Public Citizen, a nonprofit consumer advocacy organization, has petitioned the FDA to remove the gout medication febuxostat due to what it calls “unique, serious — some fatal” cardiovascular risks, according to a press release.

Febuxostat (Uloric, Takeda), a xanthine oxidase inhibitor, was approved by the FDA in 2009 for the chronic management of hyperuricemia in patients with gout. However, according to the petition, there is “overwhelming evidence that the serious cardiovascular harms of febuxostat outweigh any purported clinical benefit.” The group added that allowing it to stay in the U.S. market “ensures further preventable harm.”

“Before the FDA approved febuxostat, there was troubling evidence strongly suggesting that the medication increased the risk of serious adverse cardiovascular events and death, and the agency should have demanded that an appropriately designed clinical trial to assess febuxostat’s cardiovascular risks be conducted before, not after approval,” Michael Carome, MD, director of Public Citizen’s Health Research Group, said in the release. “The results of the FDA-mandated postmarket trial now provide additional high-quality evidence of a causal link between treatment with febuxostat and an increased risk of death, particularly death from cardiovascular causes.”

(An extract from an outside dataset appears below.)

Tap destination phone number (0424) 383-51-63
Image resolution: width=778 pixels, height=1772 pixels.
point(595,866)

Before FDA approval in 2009, data from clinical trials of febuxostat demonstrated a higher rate of myocardial infarction, stroke and heart-related death associated with the drug. Based on these findings, the FDA required an additional safety trial be conducted after approval and marketing.

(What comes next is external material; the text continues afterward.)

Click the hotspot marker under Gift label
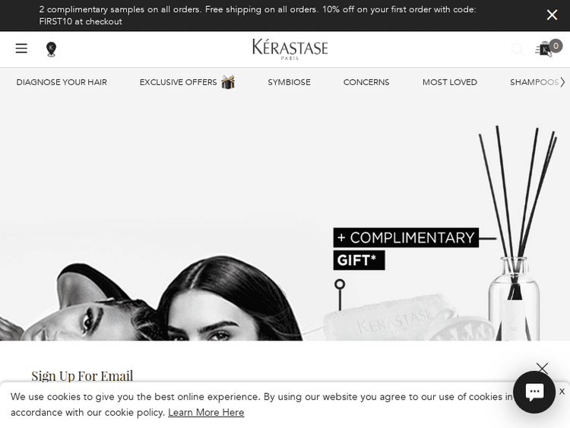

The study, which ended in 2017, included more than 6,000 patients with gout who were treated with febuxostat or allopurinol. The main outcome was a combination of heart-related death, nondeadly MI, nondeadly stroke and a condition that causes inadequate blood supply to the heart requiring urgent surgery, according to the release.

Credit: Shutterstock

The preliminary results demonstrated that febuxostat was associated with an increased risk for heart-related deaths and all-cause mortality when each outcome was evaluated separately. However, the drug did not increase the risk for combined events compared with allopurinol.

In November 2017, the FDA announced would examine the final results of the study once they are available. Those results were later published in The New England Journal of Medicine on March 12, 2018.

According to Public Citizen, the findings demonstrated that, after 32 months, participants treated with febuxostat were significantly more likely to die of any cause and cardiovascular effects compared to those who received allopurinol. The study also found no evidence that febuxostat was more effective in preventing acute gout flares than allopurinol, the group said.

“The FDA almost certainly would have denied approval of febuxostat if data from this postmarket trial had been available at the time of the initial submission,” Carome said in the release. “The only justifiable course of action to prevent further cardiovascular deaths is obvious: This medication must be removed from the U.S. market immediately.”

    Perspective
    Iris Zink

    Iris Zink

    Recently, there have been some concerning reports about increased CVD incidence among patients on febuxostat; however, one must remember that despite gout being an ancient disease, the medical field is still learning. High burdens of uric acid in the bloodstream is extremely inflammatory and has been shown to have a negative effect on the kidneys and cardiovascular risk.

    Gout — like rheumatoid arthritis, psoriatic arthritis and most other inflammatory arthritis — is associated with a host of comorbidities. Frequently occurring among men and men and postmenopausal women who may already have elevated risk for CVD, gout also regularly occurs in metabolic syndromes and can be exacerbated by diuretic medications.

    Additionally, some patients cannot tolerate allopurinol and, therefore, require a viable alternative for lowering their uric acid burden; as such, febuxostat has a place in the market and needs to remain available to our patients.

    • Iris Zink, MSN, RN, ANP-BC, RN-BC
    • Healio Rheumatology Peer Perspective Board member Immediate past president, Rheumatology Nurses Society Rheumatology nurse practitioner Owner, Lansing Rheumatology East Lansing, Mich.

    Disclosures: Zink reports no relevant financial disclosures.